For the sake of the search engines, I’ve just started tagging entries.  I went back and retroactively added a tags and installed a plugin to help deal with them.  They’re a pain in the ass.

The idea is that when I write a post, I include a bunch of words or short phrases in the metadata that describe what I’m writing about.  The tags for this one are inevitably going to include “software quality” and “software,” and probably “geek,” maybe “blogging.”  I do this so search engines and blog tracking sites can do a better job of matching what I’m writing about with what people seem to want to read.  It also leads to things like tag clouds, which are great for roughly nothing1.

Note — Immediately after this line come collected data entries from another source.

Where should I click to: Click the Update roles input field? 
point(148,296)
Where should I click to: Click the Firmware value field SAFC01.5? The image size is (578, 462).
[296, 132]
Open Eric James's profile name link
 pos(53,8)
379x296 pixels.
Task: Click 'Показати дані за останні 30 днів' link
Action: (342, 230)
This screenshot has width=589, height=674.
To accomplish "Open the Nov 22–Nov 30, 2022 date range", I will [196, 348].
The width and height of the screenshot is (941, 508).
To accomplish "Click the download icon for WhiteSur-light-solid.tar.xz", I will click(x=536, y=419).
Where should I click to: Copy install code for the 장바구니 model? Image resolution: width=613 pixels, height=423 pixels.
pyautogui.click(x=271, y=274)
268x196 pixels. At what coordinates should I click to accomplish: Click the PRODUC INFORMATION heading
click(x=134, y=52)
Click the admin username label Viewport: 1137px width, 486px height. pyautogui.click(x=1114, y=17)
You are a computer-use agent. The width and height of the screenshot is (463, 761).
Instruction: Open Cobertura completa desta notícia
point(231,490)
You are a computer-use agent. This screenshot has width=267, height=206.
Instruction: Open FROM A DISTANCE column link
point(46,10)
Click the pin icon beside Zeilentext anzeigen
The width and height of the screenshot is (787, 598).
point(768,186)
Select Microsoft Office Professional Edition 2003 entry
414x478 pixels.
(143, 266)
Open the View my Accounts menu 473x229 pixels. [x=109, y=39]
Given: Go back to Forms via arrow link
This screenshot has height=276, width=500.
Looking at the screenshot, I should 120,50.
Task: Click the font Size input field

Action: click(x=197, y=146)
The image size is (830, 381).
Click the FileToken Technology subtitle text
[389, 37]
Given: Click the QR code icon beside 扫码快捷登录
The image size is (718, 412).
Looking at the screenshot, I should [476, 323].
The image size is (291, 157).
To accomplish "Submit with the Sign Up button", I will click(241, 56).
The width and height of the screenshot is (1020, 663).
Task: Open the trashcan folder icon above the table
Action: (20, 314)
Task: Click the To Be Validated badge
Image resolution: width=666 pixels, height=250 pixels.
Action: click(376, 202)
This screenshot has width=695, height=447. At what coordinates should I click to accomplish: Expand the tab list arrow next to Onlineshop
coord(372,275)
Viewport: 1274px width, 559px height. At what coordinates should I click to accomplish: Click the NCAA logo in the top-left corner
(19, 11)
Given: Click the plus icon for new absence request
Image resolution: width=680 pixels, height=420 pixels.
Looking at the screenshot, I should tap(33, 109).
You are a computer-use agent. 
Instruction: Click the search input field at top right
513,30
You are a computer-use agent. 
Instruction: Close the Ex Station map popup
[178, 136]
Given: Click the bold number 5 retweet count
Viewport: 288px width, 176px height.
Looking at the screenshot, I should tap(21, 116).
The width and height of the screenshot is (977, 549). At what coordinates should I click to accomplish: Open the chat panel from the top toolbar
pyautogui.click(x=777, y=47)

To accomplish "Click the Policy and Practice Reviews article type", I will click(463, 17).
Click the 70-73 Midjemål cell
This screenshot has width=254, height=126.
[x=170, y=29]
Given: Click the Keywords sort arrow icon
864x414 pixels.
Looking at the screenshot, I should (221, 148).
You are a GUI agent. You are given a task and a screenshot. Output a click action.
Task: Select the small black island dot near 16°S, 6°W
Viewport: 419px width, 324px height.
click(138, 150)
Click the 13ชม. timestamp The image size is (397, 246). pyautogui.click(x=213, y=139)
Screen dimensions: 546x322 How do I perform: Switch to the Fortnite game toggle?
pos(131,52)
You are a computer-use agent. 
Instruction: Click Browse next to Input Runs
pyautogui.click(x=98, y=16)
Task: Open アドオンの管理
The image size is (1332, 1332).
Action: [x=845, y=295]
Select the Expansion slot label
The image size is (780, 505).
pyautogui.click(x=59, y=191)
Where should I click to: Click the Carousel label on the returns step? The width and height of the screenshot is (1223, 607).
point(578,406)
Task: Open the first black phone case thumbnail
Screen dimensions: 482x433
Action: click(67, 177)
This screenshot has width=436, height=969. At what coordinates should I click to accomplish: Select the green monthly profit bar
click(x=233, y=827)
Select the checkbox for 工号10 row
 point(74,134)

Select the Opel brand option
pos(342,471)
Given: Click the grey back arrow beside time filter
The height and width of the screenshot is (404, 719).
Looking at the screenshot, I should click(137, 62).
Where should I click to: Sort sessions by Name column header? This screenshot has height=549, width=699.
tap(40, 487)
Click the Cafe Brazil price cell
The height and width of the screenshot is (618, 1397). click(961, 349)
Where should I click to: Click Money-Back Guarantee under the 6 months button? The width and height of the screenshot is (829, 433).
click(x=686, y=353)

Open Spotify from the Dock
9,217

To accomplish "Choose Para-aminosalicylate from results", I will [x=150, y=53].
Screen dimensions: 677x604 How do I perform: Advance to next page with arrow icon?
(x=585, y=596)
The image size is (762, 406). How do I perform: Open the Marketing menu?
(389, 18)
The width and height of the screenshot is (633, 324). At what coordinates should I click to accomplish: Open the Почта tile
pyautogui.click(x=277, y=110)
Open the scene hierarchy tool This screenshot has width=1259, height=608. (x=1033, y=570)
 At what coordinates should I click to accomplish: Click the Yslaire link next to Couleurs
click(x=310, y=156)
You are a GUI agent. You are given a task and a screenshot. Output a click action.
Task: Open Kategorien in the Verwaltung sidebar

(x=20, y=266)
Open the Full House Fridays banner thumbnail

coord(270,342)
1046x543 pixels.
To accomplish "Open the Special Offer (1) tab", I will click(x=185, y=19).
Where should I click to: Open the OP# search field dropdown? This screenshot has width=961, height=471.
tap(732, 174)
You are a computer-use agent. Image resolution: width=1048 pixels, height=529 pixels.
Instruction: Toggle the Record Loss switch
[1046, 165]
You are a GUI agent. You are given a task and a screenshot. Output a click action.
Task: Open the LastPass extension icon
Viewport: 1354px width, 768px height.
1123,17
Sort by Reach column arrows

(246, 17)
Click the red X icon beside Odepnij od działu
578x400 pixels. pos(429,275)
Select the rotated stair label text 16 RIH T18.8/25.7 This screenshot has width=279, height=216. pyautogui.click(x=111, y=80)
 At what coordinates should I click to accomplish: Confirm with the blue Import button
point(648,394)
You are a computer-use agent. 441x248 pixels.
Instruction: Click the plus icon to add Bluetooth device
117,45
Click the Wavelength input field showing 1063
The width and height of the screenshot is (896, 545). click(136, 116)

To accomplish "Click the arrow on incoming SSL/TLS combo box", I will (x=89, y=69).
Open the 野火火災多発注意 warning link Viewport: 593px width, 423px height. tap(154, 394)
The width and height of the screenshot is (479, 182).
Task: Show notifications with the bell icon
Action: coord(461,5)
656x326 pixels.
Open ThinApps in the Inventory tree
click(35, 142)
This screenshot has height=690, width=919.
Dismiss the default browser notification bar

The deep problem that we’re up against is that computers are really dumb.  If I talk about software and mention bugs, it will take a long time for a computer to figure out that I don’t mean bugs in general.  Despite the fact that I’m clearly saying the two are unrelated, the fact that I linked both of them in one article means they’ll get slightly closer in the search engines.  And when you add metaphors, satire, similes, etc, computers fall apart entirely.  A surprising number of humans can’t handle it either, but we’re talking about a level of fail never before seen.

This amounts to going over what I write, doing the first level conceptual digestion, and picking the largest lumps of crap that come out of it2.  It feels like telling a joke and then explaining it in detail.  But if to get meaningful use out of things like Technorati, then, as they say in the parlance of the streets, those are the breaks.

1) If you’re an idiot and you’d like to know the buzzwords surrounding some new buzzword you’ve heard, they’re very effective.  I don’t endorse technology that helps buzzword-driven idiots fail to function more effectively.  They’re also useful for figuring out how other people are tagging similar articles.

2) And with that, software bugs get a bit closer to dung beetles and tapeworms.